Pastry chef Ruth Dannenbrink moved her family down here from Willamette Valley, Oregon so her kids could attend the Orthodox St. Paisius Monastery. (Located at the base of Mount Graham, the monastery is known for intricate prayer ropes that are handwoven by residents.) The family lives inside the Olney House, 1104 S. Central, and runs a bed and breakfast from the cottage out back.
Ruth tends to start her work day baking at 3 a.m., so her daughters often run the show for customers, ringing people up and busting out trays of fresh focaccia bread. Eaten out on the provincial garden patio, I fell hard for their spinach feta croissant, a flawless rendition with a touch of melty cheese inside and a gorgeous crispy flake to the crust. I also took home some of their oat granola, and have been rationing it at home with yogurt and fresh apricots from the house in Pima.
and Mexican sushi of course...
Even though sushi is kind of exotic here (yuck, raw fish!!!), everyone's been raving about this bright orange truck that's been parked at the car wash for the last six months.

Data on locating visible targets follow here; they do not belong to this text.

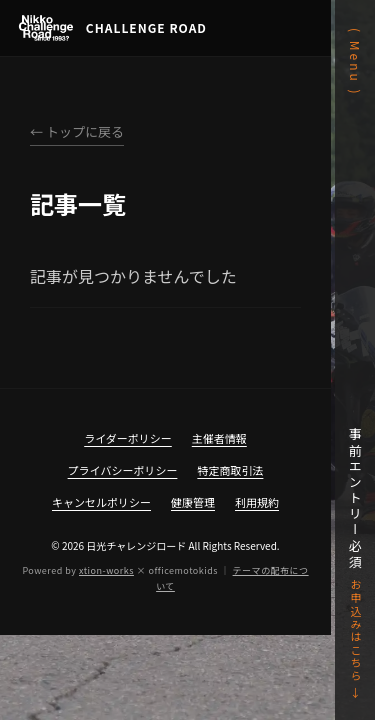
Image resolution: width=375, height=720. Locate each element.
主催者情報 (219, 438)
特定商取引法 (230, 470)
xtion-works (106, 570)
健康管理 (193, 502)
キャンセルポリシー (101, 502)
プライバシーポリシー (123, 470)
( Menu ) (355, 62)
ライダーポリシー (128, 438)
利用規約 (257, 502)
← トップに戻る (77, 131)
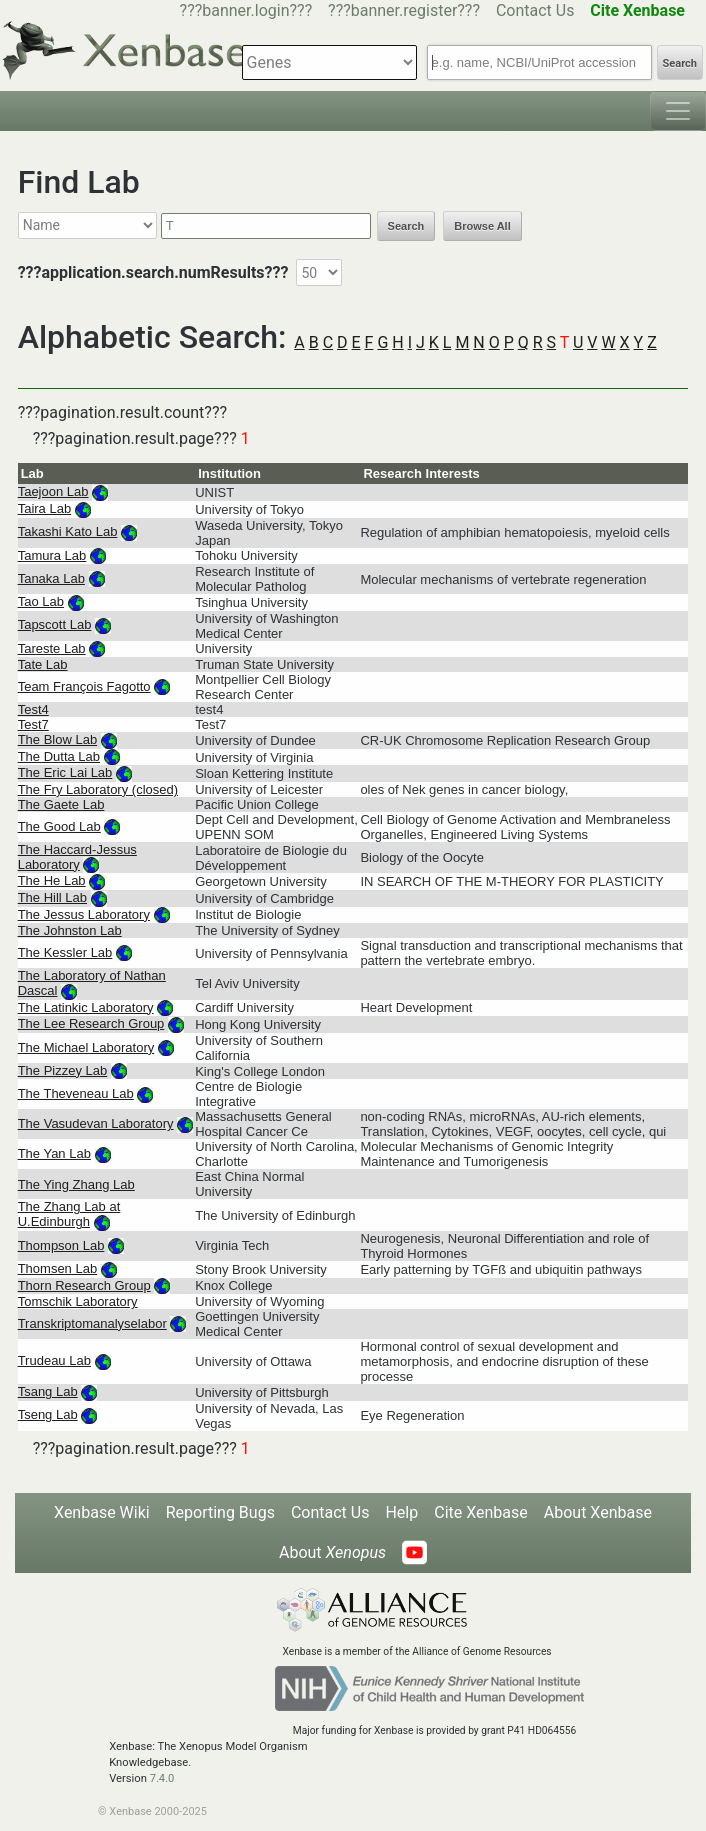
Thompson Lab (61, 1245)
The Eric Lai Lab (65, 772)
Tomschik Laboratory (78, 1301)
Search (680, 63)
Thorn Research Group (84, 1285)
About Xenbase (598, 1512)
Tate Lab (43, 664)
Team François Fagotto (84, 686)
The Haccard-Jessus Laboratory (77, 857)
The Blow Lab (58, 739)
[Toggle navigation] (678, 111)
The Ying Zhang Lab (76, 1184)
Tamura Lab (52, 555)
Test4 (33, 709)
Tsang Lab (48, 1391)
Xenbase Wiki (102, 1512)
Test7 (33, 724)
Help (401, 1512)
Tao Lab (41, 601)
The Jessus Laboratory (84, 914)
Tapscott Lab (55, 624)
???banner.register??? (404, 10)
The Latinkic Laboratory (86, 1007)
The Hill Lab (52, 897)
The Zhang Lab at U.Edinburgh (69, 1214)
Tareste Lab (52, 648)
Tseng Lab (48, 1414)
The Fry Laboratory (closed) (98, 789)
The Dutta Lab (59, 756)
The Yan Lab (54, 1153)
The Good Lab (59, 826)
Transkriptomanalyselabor (92, 1323)
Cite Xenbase (481, 1512)
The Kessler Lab (65, 952)
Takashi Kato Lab (68, 531)
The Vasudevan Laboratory (96, 1123)
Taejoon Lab (53, 491)
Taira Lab (44, 508)
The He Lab (52, 880)
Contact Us (535, 10)
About (332, 1552)
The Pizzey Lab (63, 1070)
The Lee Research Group (91, 1023)
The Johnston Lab (70, 930)
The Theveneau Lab (76, 1093)
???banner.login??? (246, 10)
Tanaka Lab (51, 578)
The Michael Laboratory (86, 1047)
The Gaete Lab (61, 804)
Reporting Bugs (220, 1512)
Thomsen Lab (58, 1268)
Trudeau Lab (54, 1360)
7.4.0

It's called Sushi King Uno, the first clue that this isn't your regular Japanese joint.
The owner Raul Reconco is from Guadalajara, Mexico, and spent several years apprenticing under a sushi chef in Japan before he moved to Las Vegas and worked in a furniture store. Now he's here, pushing the envelope with creations like a California roll topped with shaved coconut and the Umekyu roll with cucumber and Mexican Chamoy sauce.
For someone working in a parking lot, Raul seems to have a high degree of technical skill. He's working in a sushi style that's often bogged down by fried foods or gummy rice, but his rolls showcased a freshness and a perfect proportion with the seaweed and fish.
He's also very creative, especially with the requisite side dish: a feisty soy sauce he makes by adding pickled jalapeños to the black brew. A brilliant fusion, and something I'd never expect to find outside of a taco truck on the south side of Tucson. Never have I seen it at a sushi place, and never — in my wildest dreams — would I think to find it in Safford, Arizona.